Attached to this letter was the recipe for drop scones, enough to make for 16 people. I made less, using the tips the Queen mentioned, like using less flour, but both eggs. There is also a reply from President Eisenhower, from 24th January 1960. In his reply he asks about the caster sugar, because it has a different name in US.

I’ve shared the ingredients as they are mentioned in the recipe, adjusted to make half of the drop scones. A teacup holds 100g of flour and a bit less than 100ml milk. It’s a bit smaller than the cups that are used in old recipes. I do prefer measuring on a scale for precision.

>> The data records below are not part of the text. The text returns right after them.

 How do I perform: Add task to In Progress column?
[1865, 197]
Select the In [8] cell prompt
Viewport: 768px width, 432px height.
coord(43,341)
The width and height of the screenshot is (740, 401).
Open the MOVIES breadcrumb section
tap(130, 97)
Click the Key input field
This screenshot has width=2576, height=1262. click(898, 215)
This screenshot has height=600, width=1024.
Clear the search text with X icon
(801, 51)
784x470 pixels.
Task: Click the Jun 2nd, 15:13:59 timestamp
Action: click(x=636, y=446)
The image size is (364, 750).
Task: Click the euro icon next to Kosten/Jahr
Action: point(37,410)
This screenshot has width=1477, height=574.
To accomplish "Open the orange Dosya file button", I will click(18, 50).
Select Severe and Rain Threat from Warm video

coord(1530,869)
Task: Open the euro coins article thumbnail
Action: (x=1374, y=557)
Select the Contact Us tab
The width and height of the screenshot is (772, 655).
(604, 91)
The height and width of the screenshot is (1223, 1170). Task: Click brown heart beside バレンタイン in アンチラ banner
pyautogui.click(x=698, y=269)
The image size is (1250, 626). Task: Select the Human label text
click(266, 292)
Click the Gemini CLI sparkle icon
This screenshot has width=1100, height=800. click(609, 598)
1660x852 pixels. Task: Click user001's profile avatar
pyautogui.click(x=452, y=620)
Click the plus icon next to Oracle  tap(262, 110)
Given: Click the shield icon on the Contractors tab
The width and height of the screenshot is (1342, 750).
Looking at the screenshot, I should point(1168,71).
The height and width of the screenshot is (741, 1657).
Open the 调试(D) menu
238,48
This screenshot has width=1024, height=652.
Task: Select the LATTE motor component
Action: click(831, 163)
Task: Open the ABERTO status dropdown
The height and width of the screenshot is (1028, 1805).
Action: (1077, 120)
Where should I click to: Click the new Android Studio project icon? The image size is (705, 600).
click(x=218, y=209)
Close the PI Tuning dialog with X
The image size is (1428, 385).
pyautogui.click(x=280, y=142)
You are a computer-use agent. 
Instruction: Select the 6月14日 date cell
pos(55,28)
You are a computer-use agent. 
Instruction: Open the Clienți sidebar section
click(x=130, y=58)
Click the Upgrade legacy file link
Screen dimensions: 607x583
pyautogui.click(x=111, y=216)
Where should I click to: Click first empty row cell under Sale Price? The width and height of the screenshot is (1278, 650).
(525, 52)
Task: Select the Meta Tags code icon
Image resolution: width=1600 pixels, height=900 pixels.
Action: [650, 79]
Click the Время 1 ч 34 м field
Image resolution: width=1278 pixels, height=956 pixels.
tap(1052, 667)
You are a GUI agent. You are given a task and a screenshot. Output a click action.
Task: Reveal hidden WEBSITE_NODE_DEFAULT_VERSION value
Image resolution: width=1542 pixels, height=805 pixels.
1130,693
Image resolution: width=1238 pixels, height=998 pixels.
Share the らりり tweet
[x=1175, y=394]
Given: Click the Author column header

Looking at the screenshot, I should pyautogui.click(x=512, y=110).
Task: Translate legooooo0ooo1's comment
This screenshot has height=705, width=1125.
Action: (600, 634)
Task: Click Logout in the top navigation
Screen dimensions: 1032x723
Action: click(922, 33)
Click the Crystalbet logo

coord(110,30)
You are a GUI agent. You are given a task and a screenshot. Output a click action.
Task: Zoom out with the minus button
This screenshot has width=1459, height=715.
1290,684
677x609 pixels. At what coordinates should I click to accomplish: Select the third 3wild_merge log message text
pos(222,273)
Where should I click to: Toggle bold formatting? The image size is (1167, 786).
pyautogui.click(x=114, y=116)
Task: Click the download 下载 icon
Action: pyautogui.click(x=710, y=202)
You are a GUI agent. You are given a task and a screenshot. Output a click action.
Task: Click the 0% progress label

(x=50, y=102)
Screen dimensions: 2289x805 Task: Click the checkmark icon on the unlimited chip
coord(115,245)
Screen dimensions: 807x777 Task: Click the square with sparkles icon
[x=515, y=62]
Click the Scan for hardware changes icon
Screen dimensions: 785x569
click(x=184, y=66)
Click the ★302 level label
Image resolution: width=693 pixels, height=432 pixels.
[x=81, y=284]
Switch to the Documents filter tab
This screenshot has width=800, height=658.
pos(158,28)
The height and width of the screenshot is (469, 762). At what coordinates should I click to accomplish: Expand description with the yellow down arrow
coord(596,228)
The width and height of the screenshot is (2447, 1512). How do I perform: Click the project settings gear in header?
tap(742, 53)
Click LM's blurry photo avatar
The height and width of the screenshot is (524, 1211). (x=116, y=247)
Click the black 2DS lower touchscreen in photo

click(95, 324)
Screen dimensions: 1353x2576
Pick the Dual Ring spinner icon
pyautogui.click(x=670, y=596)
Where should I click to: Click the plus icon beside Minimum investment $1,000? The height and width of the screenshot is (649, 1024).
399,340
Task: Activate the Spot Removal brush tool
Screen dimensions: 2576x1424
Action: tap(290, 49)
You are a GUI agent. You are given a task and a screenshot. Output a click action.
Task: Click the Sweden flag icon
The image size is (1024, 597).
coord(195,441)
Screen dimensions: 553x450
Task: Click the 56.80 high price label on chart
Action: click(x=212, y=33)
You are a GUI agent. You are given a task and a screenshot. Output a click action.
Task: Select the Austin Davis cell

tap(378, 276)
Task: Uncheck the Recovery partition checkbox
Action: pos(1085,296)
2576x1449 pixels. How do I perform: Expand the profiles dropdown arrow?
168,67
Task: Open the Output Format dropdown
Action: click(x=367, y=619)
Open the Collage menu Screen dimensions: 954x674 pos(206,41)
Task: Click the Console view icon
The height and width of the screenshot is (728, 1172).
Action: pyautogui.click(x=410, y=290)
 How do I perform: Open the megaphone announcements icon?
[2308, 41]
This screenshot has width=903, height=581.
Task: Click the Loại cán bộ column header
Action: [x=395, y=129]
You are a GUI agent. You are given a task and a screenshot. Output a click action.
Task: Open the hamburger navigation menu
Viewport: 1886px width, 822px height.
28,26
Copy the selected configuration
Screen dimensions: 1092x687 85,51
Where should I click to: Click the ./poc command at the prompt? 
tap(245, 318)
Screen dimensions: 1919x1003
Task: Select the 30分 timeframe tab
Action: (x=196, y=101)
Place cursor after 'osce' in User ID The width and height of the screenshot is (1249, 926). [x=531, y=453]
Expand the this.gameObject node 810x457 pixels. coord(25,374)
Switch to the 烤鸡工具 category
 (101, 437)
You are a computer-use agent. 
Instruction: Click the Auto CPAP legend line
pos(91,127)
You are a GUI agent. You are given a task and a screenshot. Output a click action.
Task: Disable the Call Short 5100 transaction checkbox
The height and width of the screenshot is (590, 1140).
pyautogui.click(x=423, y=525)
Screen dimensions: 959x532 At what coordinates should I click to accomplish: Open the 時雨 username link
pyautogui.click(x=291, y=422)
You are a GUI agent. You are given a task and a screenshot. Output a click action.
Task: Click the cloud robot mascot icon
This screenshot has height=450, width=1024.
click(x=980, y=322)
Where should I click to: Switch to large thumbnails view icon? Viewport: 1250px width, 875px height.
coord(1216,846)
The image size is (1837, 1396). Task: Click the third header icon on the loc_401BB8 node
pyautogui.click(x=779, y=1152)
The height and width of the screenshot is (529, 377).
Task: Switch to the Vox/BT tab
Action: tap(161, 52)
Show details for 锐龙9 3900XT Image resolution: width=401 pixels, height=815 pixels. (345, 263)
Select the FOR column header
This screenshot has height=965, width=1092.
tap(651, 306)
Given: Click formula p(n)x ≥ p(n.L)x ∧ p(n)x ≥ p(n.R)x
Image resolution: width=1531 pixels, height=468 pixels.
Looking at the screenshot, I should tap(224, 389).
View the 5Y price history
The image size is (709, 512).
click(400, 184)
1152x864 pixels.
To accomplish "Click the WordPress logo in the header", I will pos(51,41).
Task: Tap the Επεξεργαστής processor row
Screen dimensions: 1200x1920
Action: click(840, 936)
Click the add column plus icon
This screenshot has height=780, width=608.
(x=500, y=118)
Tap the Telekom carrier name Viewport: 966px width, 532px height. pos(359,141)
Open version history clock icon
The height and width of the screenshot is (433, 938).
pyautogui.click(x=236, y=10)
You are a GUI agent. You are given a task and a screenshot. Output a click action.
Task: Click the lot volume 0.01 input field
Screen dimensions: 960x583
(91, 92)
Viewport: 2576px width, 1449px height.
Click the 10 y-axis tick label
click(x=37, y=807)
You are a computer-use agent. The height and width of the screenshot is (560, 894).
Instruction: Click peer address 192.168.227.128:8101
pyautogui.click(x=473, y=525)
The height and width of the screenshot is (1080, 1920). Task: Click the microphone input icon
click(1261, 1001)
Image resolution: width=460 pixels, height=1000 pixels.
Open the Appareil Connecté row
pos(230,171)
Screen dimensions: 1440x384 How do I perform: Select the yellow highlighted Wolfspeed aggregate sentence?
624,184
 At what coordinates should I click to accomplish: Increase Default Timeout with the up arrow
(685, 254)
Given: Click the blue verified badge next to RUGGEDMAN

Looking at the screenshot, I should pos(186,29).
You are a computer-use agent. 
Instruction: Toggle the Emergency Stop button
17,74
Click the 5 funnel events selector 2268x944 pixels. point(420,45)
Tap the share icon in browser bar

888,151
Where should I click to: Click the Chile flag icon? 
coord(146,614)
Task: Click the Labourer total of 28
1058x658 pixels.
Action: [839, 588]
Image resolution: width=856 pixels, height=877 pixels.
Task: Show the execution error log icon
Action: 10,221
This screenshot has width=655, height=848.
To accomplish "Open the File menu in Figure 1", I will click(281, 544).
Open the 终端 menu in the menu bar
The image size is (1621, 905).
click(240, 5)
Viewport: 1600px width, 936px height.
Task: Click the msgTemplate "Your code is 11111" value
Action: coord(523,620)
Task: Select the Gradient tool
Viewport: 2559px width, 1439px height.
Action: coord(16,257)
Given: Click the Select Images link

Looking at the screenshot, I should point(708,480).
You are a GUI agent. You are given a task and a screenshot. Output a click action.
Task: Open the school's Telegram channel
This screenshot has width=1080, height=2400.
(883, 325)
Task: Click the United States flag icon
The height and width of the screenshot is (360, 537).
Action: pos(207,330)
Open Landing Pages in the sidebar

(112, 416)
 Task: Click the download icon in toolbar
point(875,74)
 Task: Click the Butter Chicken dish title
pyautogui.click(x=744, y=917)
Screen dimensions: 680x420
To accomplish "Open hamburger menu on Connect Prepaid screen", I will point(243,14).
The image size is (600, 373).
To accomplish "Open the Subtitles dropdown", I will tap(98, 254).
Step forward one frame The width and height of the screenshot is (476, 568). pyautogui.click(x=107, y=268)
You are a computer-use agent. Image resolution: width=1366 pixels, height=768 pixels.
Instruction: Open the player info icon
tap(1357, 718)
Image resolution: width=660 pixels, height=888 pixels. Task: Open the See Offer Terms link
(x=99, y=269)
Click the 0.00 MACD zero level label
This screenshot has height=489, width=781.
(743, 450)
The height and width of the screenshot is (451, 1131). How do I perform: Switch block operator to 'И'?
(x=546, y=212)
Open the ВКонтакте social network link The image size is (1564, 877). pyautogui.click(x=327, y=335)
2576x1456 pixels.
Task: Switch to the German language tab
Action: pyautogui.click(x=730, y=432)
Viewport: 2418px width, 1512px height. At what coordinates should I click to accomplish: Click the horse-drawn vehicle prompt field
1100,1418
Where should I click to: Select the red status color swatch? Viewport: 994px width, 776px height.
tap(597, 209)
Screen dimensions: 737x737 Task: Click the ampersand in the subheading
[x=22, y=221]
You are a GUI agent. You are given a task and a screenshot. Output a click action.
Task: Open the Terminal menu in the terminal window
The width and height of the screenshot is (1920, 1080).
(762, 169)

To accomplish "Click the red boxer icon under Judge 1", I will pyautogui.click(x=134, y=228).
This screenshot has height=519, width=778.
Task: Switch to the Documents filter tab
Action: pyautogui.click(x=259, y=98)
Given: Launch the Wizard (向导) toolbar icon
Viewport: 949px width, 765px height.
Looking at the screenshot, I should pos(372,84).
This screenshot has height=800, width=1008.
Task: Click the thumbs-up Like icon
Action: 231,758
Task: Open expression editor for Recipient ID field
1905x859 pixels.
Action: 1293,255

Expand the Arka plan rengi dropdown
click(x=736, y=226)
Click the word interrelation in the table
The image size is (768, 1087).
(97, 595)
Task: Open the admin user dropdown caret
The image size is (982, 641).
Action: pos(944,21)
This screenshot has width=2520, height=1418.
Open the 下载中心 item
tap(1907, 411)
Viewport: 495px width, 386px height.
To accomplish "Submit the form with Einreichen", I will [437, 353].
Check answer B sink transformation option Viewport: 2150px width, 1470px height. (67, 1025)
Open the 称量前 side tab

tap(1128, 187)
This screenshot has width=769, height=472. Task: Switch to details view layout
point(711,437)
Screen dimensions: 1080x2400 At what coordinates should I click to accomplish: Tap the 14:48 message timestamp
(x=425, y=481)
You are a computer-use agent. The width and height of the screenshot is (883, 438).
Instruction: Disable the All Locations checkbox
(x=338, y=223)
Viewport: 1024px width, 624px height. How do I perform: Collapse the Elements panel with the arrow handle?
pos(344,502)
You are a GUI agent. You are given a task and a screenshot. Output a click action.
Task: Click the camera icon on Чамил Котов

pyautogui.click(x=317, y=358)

Ingredients for drop scones, for 8 people (8 pancakes):

– 2 spoons of caster sugar
– 2 teacups flour (200g)
– 1 tsp bicarbonate of soda
– 2 tsp cream of tartar
– 2 free range eggs
– 1 teacup of milk (100ml)
– 2 spoons of melted butter + extra for cooking

Beat eggs, sugar and about half the milk together, add flour, and mix well together adding the remainder of milk as required, also bicarbonate and cream of tartar. Whisk everything together. The consistency of the batter is thicker than the one for pancakes, but pretty similar. Fold in the melted butter. Don’t keep the batter for too long in the bowl. It will start to rise.

Drop Scones. Royal Recipes - drop scones made by Queen Elizabeth II. One pancake with jam on top

Put a bit of butter in the pan to melt over low to medium heat. Pour the scones, leave them for a minute or so. Turn them over and cook them on the other side for a bit under a minute. Serve the drop scones or pancakes, how we call them these days, with jam. I’ve served them with Cava jam because I though these deserve a special kind of jam.

I love them, the texture is great, they are so fluffy. I will make these drop scones or pancakes again.

2 thoughts on “Royal Recipes: Drop scones

  1. What a lovely post. I was drawn to it because the drop scones look very similar to what we called pikelets. A quick and delicious treat or light meal. Yours look fab.

  2. Fab drop scones! They look very similar to the Russian olad’i (oladushki).
    And a very interesting story behind the recipe too.